Le jour commençait à se faire dans l'esprit du rouquin.

« A ton avis, quelles perspectives Aizen, vampire mégalomane, peu scrupuleux et déjà incroyablement fort, a-t-il tiré de ce récit ? »

« Un moyen d'obtenir encore plus de pouvoir. » Conclue Madarame.

La réalité tomba sur Ichigo comme une pierre. Cette démonstration était d'une logique implacable. Aizen ne reculerait devant rien pour devenir encore plus puissant. Que cela passe par l'enlèvement du calice d'un des membres de son propre clan ne l'arrêtait guère. Après tout, on ne devient pas chef d'une vingtaine de vampires en faisant du sentimentalisme !

« La bonne nouvelle pour toi, Ichigo, c'est qu'il ne va pas le tuer. Du moins pas tout de suite. »

La remarque de Byakuya lui fit comme un coup de fouet.

« Cela nous laisse donc le temps d'aller le sauver. Si on part maintenant, on peut les rattraper. !» S'exclama Ichigo en se levant d'un bond.

Son mouvement ne fut pas suivi.

« Et bien… ? »

Un silence glacial lui répondit.

« Vous ne venez pas ? »

Ichigo était incrédule.

Byakuya expira longuement.

« Écoute-moi un instant, je te prie. Je mesure tout à fait l'affront qui t'a été fait. Par deux fois, Aizen t'a ravi celui qui était ton calice. Ce comportement n'est pas celui que devraient avoir les membres d'un même clan, je te l'accorde et je compatis sincèrement.

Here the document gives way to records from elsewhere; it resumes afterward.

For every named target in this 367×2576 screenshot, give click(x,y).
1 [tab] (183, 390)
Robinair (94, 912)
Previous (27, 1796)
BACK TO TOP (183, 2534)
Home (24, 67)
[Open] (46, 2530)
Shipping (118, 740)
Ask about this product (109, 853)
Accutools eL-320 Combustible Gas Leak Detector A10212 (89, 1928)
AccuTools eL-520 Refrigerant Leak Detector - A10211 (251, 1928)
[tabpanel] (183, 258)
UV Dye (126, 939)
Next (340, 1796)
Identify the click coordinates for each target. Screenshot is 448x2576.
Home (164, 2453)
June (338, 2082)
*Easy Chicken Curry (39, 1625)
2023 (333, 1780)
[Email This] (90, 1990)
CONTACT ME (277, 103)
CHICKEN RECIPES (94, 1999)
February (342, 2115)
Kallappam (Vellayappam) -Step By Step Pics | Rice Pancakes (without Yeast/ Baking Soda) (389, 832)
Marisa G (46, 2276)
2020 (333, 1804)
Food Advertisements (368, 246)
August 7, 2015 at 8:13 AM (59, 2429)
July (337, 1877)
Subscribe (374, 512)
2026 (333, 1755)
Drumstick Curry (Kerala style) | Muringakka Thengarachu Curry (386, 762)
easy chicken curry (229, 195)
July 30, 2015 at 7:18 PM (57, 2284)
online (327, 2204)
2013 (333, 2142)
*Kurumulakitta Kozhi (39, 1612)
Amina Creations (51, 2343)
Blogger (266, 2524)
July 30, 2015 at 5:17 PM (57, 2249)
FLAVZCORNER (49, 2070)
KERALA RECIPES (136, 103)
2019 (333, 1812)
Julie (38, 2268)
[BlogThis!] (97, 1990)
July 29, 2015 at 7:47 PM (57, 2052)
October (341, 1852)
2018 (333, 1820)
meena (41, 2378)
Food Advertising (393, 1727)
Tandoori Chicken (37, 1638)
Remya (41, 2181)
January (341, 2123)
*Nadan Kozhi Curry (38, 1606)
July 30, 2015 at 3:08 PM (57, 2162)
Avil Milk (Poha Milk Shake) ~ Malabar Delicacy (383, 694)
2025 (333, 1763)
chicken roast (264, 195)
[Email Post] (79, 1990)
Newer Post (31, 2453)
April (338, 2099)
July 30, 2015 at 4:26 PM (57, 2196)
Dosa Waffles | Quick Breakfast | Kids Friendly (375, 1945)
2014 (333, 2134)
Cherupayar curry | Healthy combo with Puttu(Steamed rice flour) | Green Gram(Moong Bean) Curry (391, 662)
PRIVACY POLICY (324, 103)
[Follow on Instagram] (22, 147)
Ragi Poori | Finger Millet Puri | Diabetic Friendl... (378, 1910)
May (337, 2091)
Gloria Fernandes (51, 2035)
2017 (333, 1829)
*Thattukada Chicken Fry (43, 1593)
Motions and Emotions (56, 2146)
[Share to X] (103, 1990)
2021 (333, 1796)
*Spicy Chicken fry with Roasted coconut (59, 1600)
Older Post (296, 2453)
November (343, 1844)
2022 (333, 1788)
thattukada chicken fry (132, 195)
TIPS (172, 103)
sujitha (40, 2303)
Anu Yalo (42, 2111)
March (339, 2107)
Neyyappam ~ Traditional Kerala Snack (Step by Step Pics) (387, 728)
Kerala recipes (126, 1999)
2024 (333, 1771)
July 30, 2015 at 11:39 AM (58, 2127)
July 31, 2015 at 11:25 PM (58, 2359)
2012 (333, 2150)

Cependant, deux points doivent être soulignés. Tout d'abord, le conseil t'avait très clairement ordonné de rendre l'humain à sa famille et de stopper toute relation avec lui. Tu as désobéi à cet ordre Ichigo. Que ce soit pour d'excellentes raisons n'y change rien. Le conseil est notre autorité, le garant de la sécurité au sein de notre clan. Tous les membres doivent se plier à ses sentences car c'est nécessaire pour le bon fonctionnement du groupe. Je suis navré mais je ne peux te soutenir là-dessus.»

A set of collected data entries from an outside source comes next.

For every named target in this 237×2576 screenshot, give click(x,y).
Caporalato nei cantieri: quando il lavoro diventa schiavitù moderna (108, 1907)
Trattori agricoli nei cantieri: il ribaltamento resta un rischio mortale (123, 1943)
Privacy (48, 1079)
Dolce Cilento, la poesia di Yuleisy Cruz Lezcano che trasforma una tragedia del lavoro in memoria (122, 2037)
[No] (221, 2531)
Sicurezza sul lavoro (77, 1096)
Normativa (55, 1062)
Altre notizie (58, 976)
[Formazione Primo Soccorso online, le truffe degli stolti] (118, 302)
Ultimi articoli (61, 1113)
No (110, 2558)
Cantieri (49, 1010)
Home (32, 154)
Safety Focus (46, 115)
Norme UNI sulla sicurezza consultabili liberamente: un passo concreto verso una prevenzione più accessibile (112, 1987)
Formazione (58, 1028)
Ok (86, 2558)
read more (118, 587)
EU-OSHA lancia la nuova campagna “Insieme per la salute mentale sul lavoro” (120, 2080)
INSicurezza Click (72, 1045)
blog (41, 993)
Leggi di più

Ichigo grimaça. Sa désobéissance des jours passés n'avait pas attiré de réaction ouvertement hostile dans le manoir, mais il était clair que le strict et rigide Kuchiki ne pouvait adhérer à son comportement.

« Et quel est le second point ? » Demanda froidement le rouquin.

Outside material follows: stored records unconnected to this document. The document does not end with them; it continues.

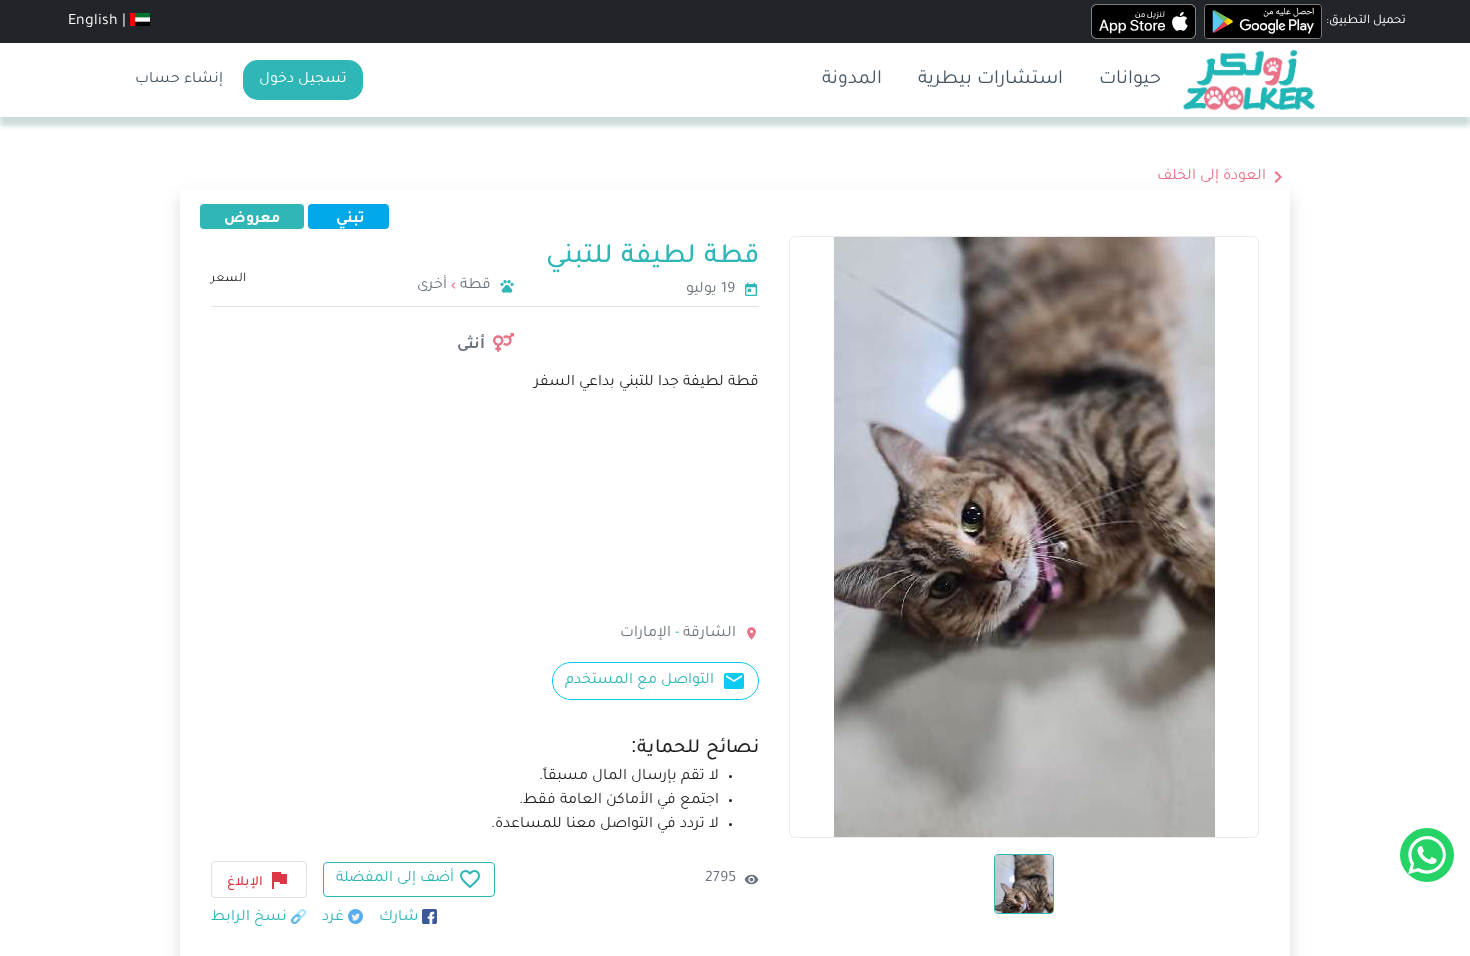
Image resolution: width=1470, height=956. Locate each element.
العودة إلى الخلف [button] (1211, 177)
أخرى (432, 286)
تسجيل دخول (303, 80)
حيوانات (1130, 80)
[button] (140, 22)
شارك (400, 918)
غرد (335, 918)
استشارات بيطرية (990, 80)
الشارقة (707, 634)
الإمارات (645, 634)
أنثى (471, 342)
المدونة (852, 80)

« Aizen est notre chef. » Répondit simplement le noble. « Allez contre lui signifie défier son autorité et par conséquent, quitter le clan. Et ne te leurre pas, Ichigo, ce serait une déclaration de guerre. »

« C'est ainsi que tu envisages les choses ? »

Les mots étaient cinglants.

« Il a raison. » Intervint Madarame. « C'est pas que je prenne parti pour l'un ou pour l'autre. Mais tu ne peux pas espérer aller récupérer ton calice sans te battre. Et on ne combat pas le chef de son clan, c'est aussi simple que ca. »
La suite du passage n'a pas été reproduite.